------ TEXTO DEL EJERCICIO ------
Crédito: Ignacio Brosa

Es entendible que alrededor del mundo en los últimos meses han surgido conversaciones acerca del mundo post-pandemia; de qué lecciones habremos aprendido — si es que hacemos el esfuerzo por aprender alguna — y qué secuelas dejará la experiencia sobre la vida humana contemporánea. Las ciudades como tal (o sea, los grandes espacios urbanos del mundo) fueron fuertemente afectadas por la pandemia. El concepto de “distanciamiento social”, por ejemplo, es antitético a la ciudad, un lugar en donde se vive en contacto constante y cercano con otro seres humanos. 

Sin pandemia, esta situación es generalmente positiva — vivir en comunidad, conectado con personas distintas a nosotros, genera empatía y un sentido de responsabilidad por el bienestar colectivo. Con pandemia, nos vimos obligados a evitar el contacto con extraños, y nuestra vida social se redujo a llamadas por Zoom o FaceTime con quienes ya considerábamos seres queridos. Perdimos, debido al estado de alerta, lo que el sociólogo Ray Oldenburg ha llamado el “tercer espacio”. Para Oldenburg, si el primer espacio que habitamos es el hogar, y el segundo el trabajo, el tercero es entonces aquel que se vive en comunidad, con personas que desconocemos pero con quienes compartimos valores o intereses. (El gimnasio, la biblioteca, los lugares de conciertos, el cine, la iglesia, los bares o restaurantes son ejemplos de “terceros espacios.”)

La Ciudad de México está llena de terceros espacios: sus diversos parques, museos, mercados de comida, flores, antigüedades o ropa, las panaderías, bares y restaurantes que dotan a la ciudad de una energía y cultura única en el mundo. Es verdad que, por naturaleza, el ser humano es un ser social. Por ello, este tipo de espacios y las actividades que se dan en ellos nunca podrán cerrarse permanentemente; incluso durante la pandemia, los ciudadanos de la CDMX esperaban con ansias que el semáforo naranja les permitiera regresar (con precauciones) a estos lugares. 

Crédito: cafenin.com.mx

Ahora que comenzamos — quizás más lento de lo que quisiéramos, pero seguro — a dejar atrás algunas medidas de seguridad impuestas durante la primavera del 2020, vale la pena exigir que estos espacios cobren la misma importancia que tienen en nuestras vidas sociales en el presupuesto de la CDMX. En Reurbano tenemos bastante experiencia en esto. Desde nuestro inicio hace más de diez años, hemos insistido sobre la necesidad de construir una ciudad que otorgue prioridad al ser humano por encima del coche, donde las banquetas sean amigables al peatón y que impulse e invierta en los espacios públicos y comercios locales. 

Por nuestra parte, nos hemos esforzado en restaurar edificios patrimoniales, adecuándolos al estilo de vida contemporáneo mediante intervenciones arquitectónicas respetuosas y sutiles, que abran la planta baja hacia la banqueta y en donde los residentes puedan crear un sentido de pertenencia y comunidad. Pero sabemos que realmente transformar una ciudad no es posible sin un esfuerzo coordinado a gran escala de parte de las autoridades gubernamentales, la inversión privada y la ciudadanía. ¿Quién puede negar que las calles llenas de plantas y mesas con comensales disfrutando el clima de la CDMX se ven mejor que cuando estaban atiborradas de coches? Ahora que hemos comprobado que existen alternativas que funcionan, es momento de exigir que se consideren dentro de las posibilidades de la ciudad. La pandemia no tiene por qué dejarnos sólo con pérdidas y lamentos; si queremos, podemos asegurar que de ella surjan mejoras para nuestra ciudad y calidad de vida.
------ SECCIÓN DE DATOS ------
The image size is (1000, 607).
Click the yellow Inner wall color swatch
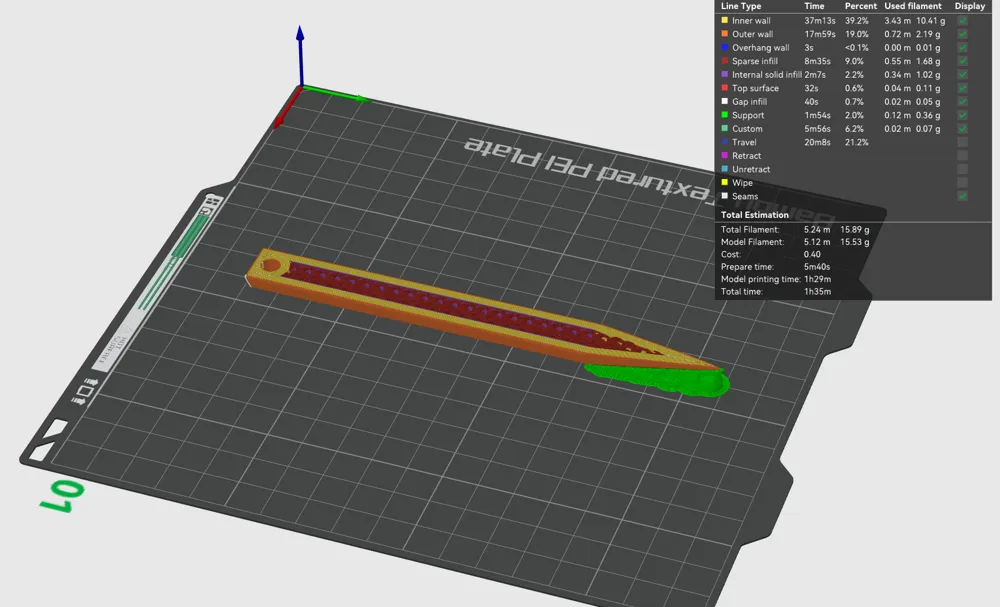725,21
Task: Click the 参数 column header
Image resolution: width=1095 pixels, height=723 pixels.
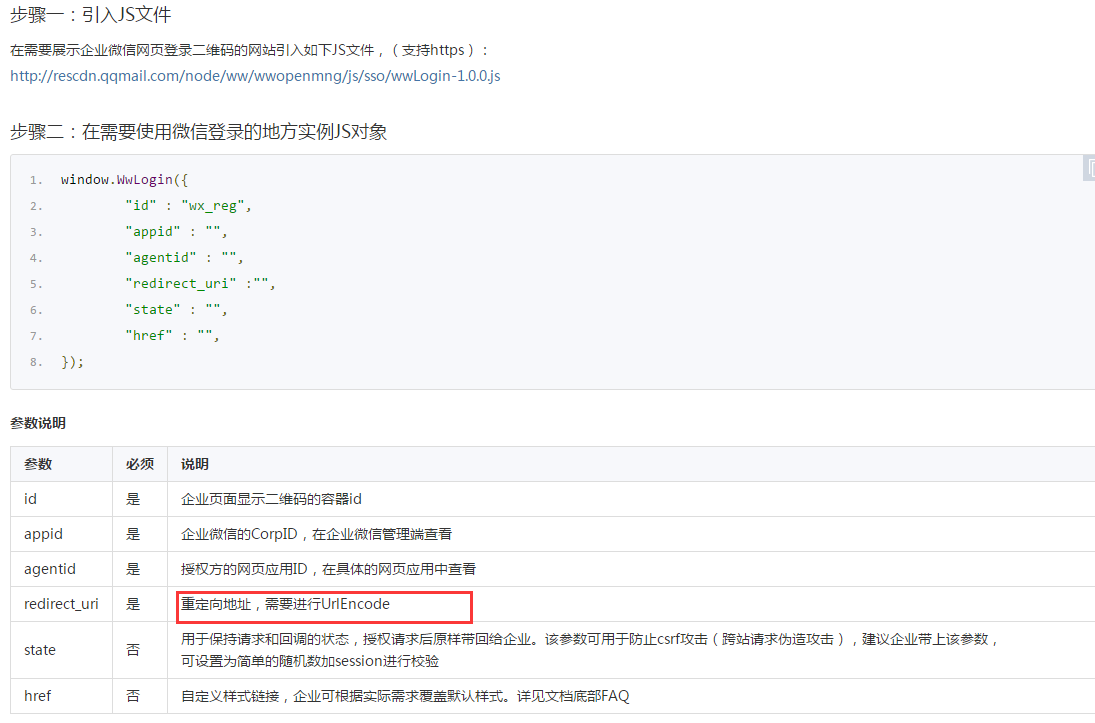Action: [x=38, y=465]
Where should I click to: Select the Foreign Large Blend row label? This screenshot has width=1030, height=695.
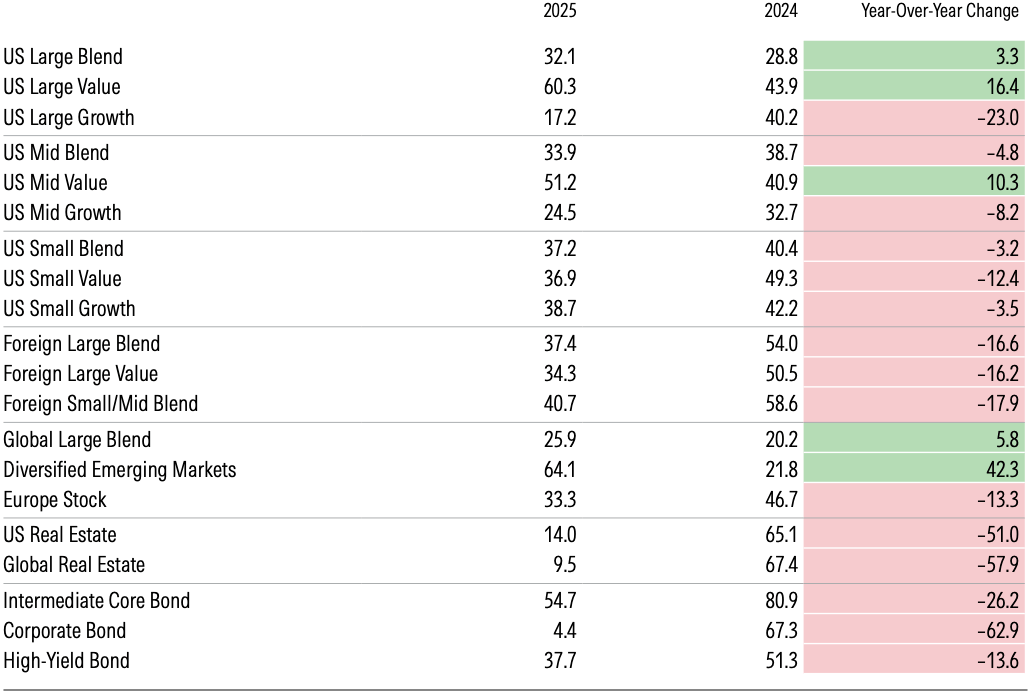pyautogui.click(x=82, y=344)

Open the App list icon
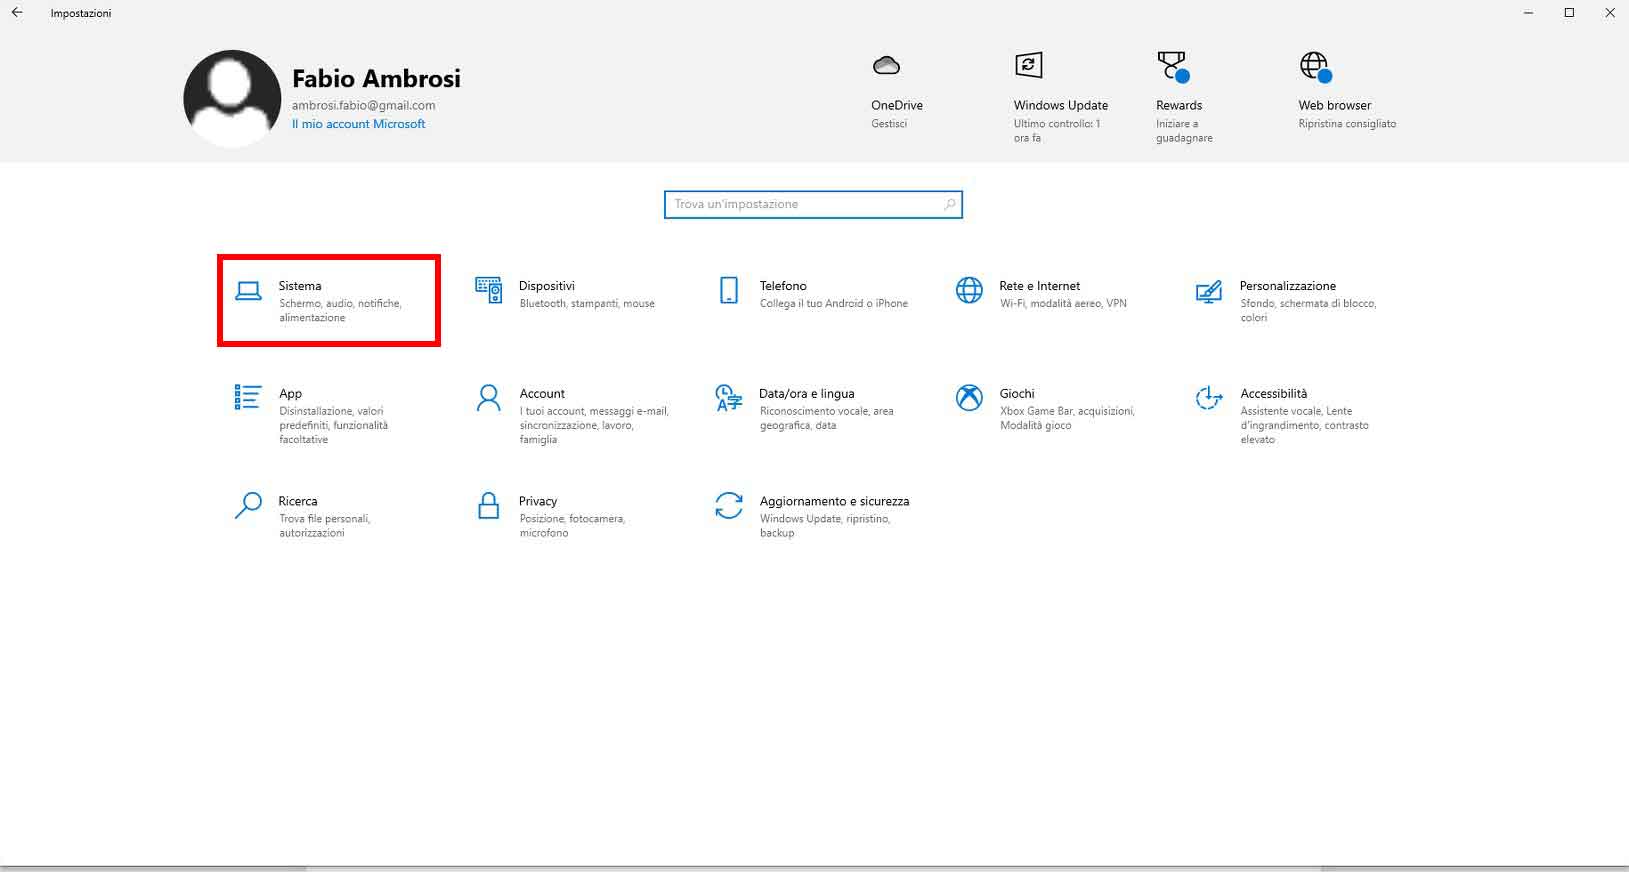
------
### TAREAS
1 > Según el texto del ejercicio, ¿cuál es el segundo espacio que habitamos para Oldenburg?
2 > Indica si cada afirmación concuerda con el texto del ejercicio y cita las palabras que lo deciden: (a) Reurbano comenzó hace más de diez años. (b) El distanciamiento social es compatible con la ciudad. (c) Ray Oldenburg es arquitecto.

### RESPUESTAS
1 > El trabajo.

2 >
(a) Sí: «Desde nuestro inicio hace más de diez años».
(b) No: «es antitético a la ciudad».
(c) No: «el sociólogo Ray Oldenburg».